PyTorch Implementation

Let’s build a simple Conv → ReLU → Pool block:

import torch.nn as nn

cnn_block = nn.Sequential(
    nn.Conv2d(in_channels=3, out_channels=16, kernel_size=3, stride=1, padding=1),  # [B, 3, 224, 224] → [B, 16, 224, 224]
    nn.BatchNorm2d(16),
    nn.ReLU(),
    nn.MaxPool2d(kernel_size=2, stride=2)  # [B, 16, 224, 224] → [B, 16, 112, 112]
)

A full model:

class SimpleCNN(nn.Module):
    def __init__(self):
        super().__init__()
        self.features = nn.Sequential(
            nn.Conv2d(3, 16, 3, padding=1),
            nn.ReLU(),
            nn.MaxPool2d(2),
            nn.Conv2d(16, 32, 3, padding=1),
            nn.ReLU(),
            nn.MaxPool2d(2)
        )
        self.classifier = nn.Sequential(
            nn.Flatten(),
            nn.Linear(32 * 56 * 56, 10)  # assuming input was 224x224
        )

    def forward(self, x):
        x = self.features(x)
        return self.classifier(x)

TensorFlow Implementation

from tensorflow.keras import layers, models

model = models.Sequential([
    layers.Conv2D(16, (3, 3), padding='same', input_shape=(224, 224, 3)),
    layers.BatchNormalization(),
    layers.ReLU(),
    layers.MaxPooling2D(pool_size=(2, 2)),

    layers.Conv2D(32, (3, 3), padding='same'),
    layers.ReLU(),
    layers.MaxPooling2D(pool_size=(2, 2)),

    layers.Flatten(),
    layers.Dense(10)
])

How Shapes Change

Operation PyTorch Shape Change TensorFlow Shape Change
Conv2D [B, C_in, H, W] → [B, C_out, H, W] [B, H, W, C_in] → [B, H, W, C_out]
MaxPool2D (2×2) [B, C, H, W] → [B, C, H/2, W/2] [B, H, W, C] → [B, H/2, W/2, C]
Flatten [B, C, H, W] → [B, C×H×W] [B, H, W, C] → [B, H×W×C]

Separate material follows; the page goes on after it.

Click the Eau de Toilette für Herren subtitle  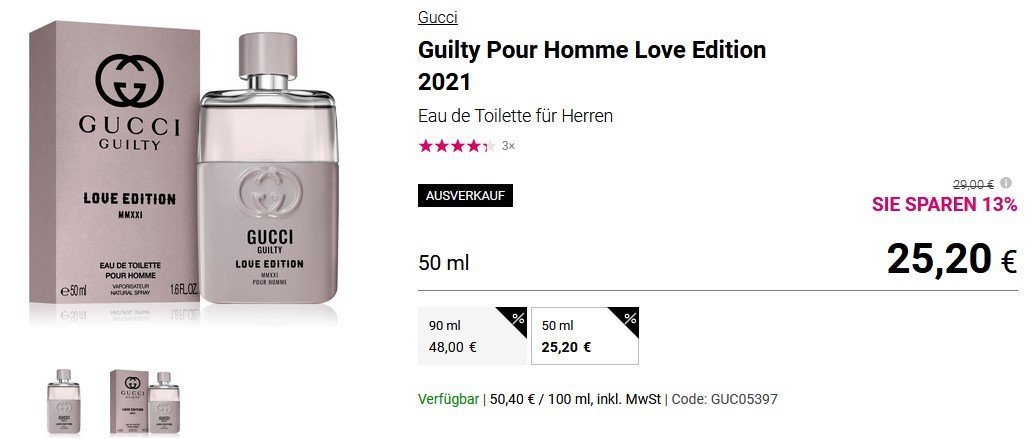tap(516, 116)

Framework Comparison Table

Layer PyTorch TensorFlow
Convolution nn.Conv2d(in, out, k) layers.Conv2D(filters, k)
Pooling nn.MaxPool2d(k) layers.MaxPooling2D(k)
BatchNorm nn.BatchNorm2d(channels) layers.BatchNormalization()
Activation (ReLU) nn.ReLU() or F.relu() layers.ReLU() or inline
Fully Connected nn.Linear(in, out) layers.Dense(units)
Flatten nn.Flatten() layers.Flatten()

Mini-Exercise

Build a mini CNN with:

  • 2 Conv2D layers
  • ReLU and MaxPooling after each
  • Flatten + Dense to output 10 classes

  • Feed a dummy input of shape [1, 3, 224, 224] (PyTorch) or [1, 224, 224, 3] (TF)

  • Print the shape after each layer
  • Try replacing ReLU with LeakyReLU—observe differences

Bonus: Visualize the first convolutional layer filters (we’ll expand this in Chapter 17!)